What is being asked: Copy out every line of the records that contains the string "perform", treating uppercase and lowercase as different.

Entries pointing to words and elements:
┌──

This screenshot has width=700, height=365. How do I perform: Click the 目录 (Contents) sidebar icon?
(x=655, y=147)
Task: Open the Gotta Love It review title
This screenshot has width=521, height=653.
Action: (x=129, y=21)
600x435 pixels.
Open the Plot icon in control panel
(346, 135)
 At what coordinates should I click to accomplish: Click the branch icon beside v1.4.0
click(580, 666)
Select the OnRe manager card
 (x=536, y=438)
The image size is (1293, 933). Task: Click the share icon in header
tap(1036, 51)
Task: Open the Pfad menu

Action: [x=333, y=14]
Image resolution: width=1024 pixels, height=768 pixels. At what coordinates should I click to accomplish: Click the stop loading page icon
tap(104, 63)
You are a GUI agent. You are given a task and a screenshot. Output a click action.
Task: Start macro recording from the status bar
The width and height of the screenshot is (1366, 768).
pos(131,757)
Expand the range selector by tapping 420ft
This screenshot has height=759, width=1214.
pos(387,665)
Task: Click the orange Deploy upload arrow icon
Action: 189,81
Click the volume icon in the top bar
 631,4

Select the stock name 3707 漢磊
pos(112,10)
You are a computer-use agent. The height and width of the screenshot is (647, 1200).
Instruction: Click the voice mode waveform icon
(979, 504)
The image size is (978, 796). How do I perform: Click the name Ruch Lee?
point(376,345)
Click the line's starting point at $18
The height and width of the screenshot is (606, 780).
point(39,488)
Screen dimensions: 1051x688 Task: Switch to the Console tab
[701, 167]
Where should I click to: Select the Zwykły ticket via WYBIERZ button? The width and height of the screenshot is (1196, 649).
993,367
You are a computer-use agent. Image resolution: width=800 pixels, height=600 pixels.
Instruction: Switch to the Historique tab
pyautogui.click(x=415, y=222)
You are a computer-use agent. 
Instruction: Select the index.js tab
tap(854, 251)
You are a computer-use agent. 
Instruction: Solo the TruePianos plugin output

└──

Reply to the exercise:
This screenshot has width=700, height=365. How do I perform: Click the 目录 (Contents) sidebar icon?
The image size is (978, 796). How do I perform: Click the name Ruch Lee?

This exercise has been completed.